━━ Text for analysis

Reef manta ray
Reef manta rays are one of the largest ray species, yet they feed on tiny plankton. They are regularly seen on coastal and oceanic reefs, often pausing at cleaning stations or feeding in large aggregations. Their size and beauty make them a strong draw for tourists, but they face increasing exploitation from trade in their gill rakers.
Only recently were reef and giant manta rays separated into different species based on genetic evidence. While both species are predominantly black and diamond-shaped, and have cephalic lobes (appendages either side of their mouth that help funnel water when feeding), the reef manta ray is recognisable through its smaller size and different colouration. Reef manta rays rarely exceed 4 m, whereas giant manta rays can reach 7 m. All manta rays have spots on their underbelly that can be used for individual identification, but in reef manta rays these can be anywhere on their underside (wings and belly), whereas in giant manta rays they are largely restricted to the belly with no spots under the wings. Manta rays also usually have pale grey ‘chevron’ shapes on their backs; in reef mantas these form a ‘Y’ shape and the edges can be quite blurred into the black of the body, whereas in giant mantas they form a more distinct ‘T’ shape. Giant manta rays also have a noticeable lump at the base of their tail, which is a vestigial remnant of their spine; this is absent in reef manta rays.

━━━━
━━ Entries shown

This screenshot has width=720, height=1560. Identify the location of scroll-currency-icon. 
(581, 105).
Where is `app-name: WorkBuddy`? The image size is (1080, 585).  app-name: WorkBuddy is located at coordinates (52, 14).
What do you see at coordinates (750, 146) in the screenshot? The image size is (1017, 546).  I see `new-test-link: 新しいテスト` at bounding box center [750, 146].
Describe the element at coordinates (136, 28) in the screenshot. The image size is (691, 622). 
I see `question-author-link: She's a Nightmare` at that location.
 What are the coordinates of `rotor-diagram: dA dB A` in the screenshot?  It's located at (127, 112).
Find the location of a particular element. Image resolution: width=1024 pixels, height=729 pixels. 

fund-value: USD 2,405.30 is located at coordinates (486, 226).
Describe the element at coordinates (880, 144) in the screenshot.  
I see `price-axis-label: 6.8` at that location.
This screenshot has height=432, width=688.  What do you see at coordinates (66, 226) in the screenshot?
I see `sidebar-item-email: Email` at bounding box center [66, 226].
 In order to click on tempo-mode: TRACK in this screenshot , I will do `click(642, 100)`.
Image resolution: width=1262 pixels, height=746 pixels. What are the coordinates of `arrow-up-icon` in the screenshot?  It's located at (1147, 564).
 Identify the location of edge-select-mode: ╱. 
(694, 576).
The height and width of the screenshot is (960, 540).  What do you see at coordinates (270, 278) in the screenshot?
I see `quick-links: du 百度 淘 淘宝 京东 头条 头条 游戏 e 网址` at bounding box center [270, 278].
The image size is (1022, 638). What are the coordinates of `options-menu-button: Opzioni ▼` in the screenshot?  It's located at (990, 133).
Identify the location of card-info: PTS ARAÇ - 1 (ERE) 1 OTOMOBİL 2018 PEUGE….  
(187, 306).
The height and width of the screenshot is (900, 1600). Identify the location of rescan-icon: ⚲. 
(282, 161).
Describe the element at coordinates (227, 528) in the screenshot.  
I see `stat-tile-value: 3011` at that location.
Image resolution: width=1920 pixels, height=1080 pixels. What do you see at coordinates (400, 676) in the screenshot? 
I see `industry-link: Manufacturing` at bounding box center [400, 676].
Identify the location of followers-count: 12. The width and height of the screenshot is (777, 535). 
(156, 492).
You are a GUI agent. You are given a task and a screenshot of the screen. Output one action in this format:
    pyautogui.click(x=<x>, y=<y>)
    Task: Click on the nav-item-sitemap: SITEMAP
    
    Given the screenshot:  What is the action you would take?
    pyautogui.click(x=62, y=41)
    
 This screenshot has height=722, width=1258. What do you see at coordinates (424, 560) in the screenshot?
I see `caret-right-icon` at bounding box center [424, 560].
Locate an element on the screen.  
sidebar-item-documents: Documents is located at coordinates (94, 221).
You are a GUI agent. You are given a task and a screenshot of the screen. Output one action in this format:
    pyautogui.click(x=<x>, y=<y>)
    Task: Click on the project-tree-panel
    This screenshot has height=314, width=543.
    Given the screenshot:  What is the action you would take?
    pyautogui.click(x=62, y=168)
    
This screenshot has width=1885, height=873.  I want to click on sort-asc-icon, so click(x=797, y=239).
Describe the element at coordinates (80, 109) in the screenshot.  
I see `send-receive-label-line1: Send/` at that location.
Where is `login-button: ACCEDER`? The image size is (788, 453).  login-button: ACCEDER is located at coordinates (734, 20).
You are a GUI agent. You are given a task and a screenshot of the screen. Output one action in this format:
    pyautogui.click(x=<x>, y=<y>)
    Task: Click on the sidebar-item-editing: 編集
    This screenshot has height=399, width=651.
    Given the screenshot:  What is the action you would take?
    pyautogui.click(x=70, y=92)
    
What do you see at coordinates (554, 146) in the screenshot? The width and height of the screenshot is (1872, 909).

━━━━

Task 1 —
Answer these from the reef manta ray text:
(a) What do reef manta rays feed on?
(b) What length do reef manta rays rarely exceed?
(c) What shape do the pale grey chevrons on a reef manta ray's back form?
Task 2 —
Extend the reef manta ray text, picking up right after its final sentence.

Task result 1 —
(a) Tiny plankton.
(b) 4 m.
(c) A ‘Y’ shape.

Task result 2 —
Reef manta rays perform a number of interesting behaviours, with the most iconic perhaps being their cyclone feeding. Most famous from Hanifaru in the Maldives, when manta rays congregate in high numbers in dense plankton, they often end up circling around in the patch of food together, forming a large, swirling cyclone of mantas that can be made up of hundreds of individuals. Another striking behaviour is barrel rolling, which they also perform when feeding in high density plankton – to keep feeding in the same spot, they will roll over and over with their mouths wide open to capture as much food as possible. Reef manta rays can also often be seen at cleaning stations on reefs, where they will approach and hover almost motionless to have parasites removed by cleaner wrasse.
Reef manta rays are ovoviviparous, meaning they grow their embryos internally and nourish them from a yolk sack before giving birth to live, independent young. They have one of the slowest rates of reproduction of all sharks and rays, and may only reproduce every four years. Not maturing until 8–17years of age, it means that a reef manta ray may only have 4–7 pups during its lifetime. Pups are born at around 1.4 m in width.
Habitat and geographical range
Reef manta rays have a wide distribution in tropical and subtropical waters of the Indian and Pacific Oceans, but are not recorded in the eastern Pacific. They are generally resident to productive coastal environments, in particular reefs and atolls. In many locations they exhibit strong daily patterns in their habitat use, whereby they may occupy cleaning stations during the day and feed offshore and deeper at night. In certain locations, such as in Seychelles and the Maldives, the tidal cycle can also play a significant role in aggregating plankton and thereby the movements of the reef mantas.
As with the largest sharks, these large rays feed only on tiny plankton and small fish. They will swim with their mouths wide open and their cephalic fins extended to funnel water through their mouths and over their gills, where their specialised gill rakers will filter out the plankton. In particularly productive plankton patches they can be seen performing barrel rolls while feeding in the same spot.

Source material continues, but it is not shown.